Adab musyawarah

Selasa, 22 Mei 2012

Perang Uhud

Dalam sidang menjelang perang, para sahabat berkeras untuk keluar menyambut musuh. Tapi Sang Nabi bermimpi ada lembu di sembelih, mata pedang beliau tergigir, dan beliau memasukkan tangannya ke dalam baju besi kokoh. Beberapa ekor lembu yang di sembelih itu beliau ertikan akan ada sahabat-sahabat beliau yang terbunuh. Mata pedang yang rompal berarti anggota keluarga beliau akan mendapatkan musibah. Dan baju besi yang kokoh itu adalah kota Madinah.

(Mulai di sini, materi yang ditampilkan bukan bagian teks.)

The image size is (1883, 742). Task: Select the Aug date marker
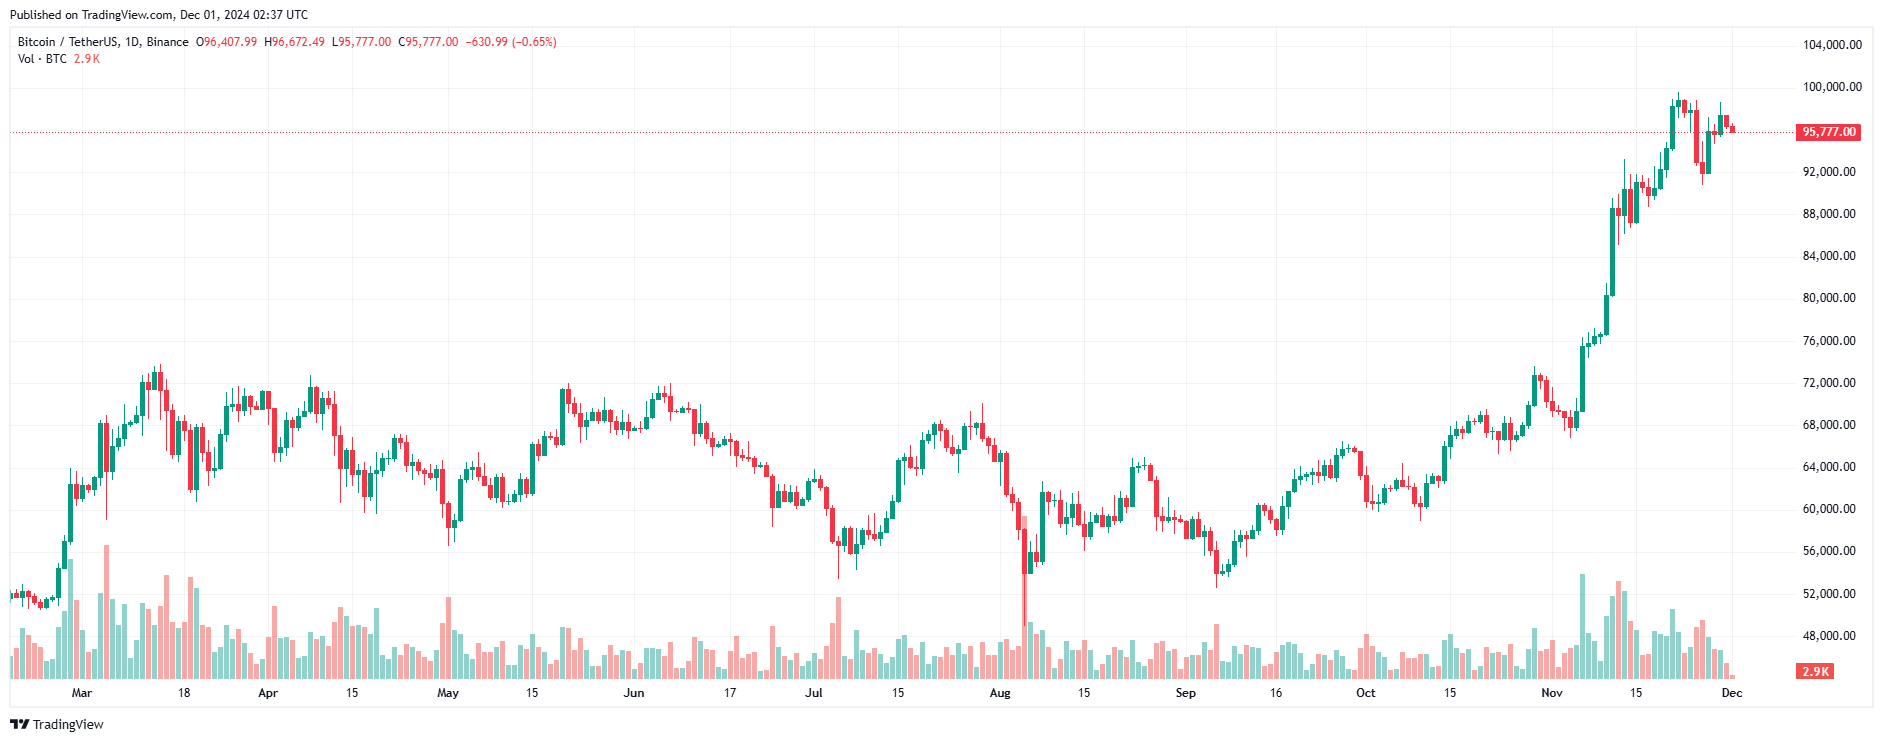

Kita sudah tahu kelanjutan kisah. Atas pendapat sahabat-sahabatnya, Nabi mengalah. Mereka berangkat menghadang musuh di Uhud. ‘Abdullah bin Ubay, si munafik, yang dalam musyawarah habis-habisan menyokong mimpi Nabi berkata, “Sungguh celaka kalian yang menentang Rasulullah!” Lalu bersama sepertiga pasukan ia menyempal pergi, meninggalkan Sang Nabi. Dan hari Uhud terjadilah. Kemenangan dan kekalahan dipergilirkan. 70 lelaki mulia menjadi syuhada. Sang Nabi luka-luka, bahkan dikabarkan hilang nyawa.

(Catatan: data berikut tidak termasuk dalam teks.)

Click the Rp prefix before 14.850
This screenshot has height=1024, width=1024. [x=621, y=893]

Izinkan saya bicara lain kali tentang keguncangan perasaan dan akhlak dalam kekalahan ini. Kali ini, kita hanya akan bicara tentang pergelutan manhaj. Dan manhaj yang paling tergoncang oleh kekalahan ini adalah Prinsip Syura.

Dulu, di Surah Asy-Syuraa ayat ke-38, Allah memuji Syura sebagai bagian dari urusan orang-orang yang mematuhi seruan Rabb-nya, yang mendirikan solat dan menafkah-kan rezeki di Jalan-Nya. Kini, bagaimana nasib syura setelah kekalahan Uhud? Bukankah dalam syura menjelang perang, mereka telah memenangkan pendapat majority, atas mimpi meyakinkan Sang Nabi? Lalu mereka kalah. Syubhat-syubhat berkerumuk. Syura-kah penyebab kekalahan itu??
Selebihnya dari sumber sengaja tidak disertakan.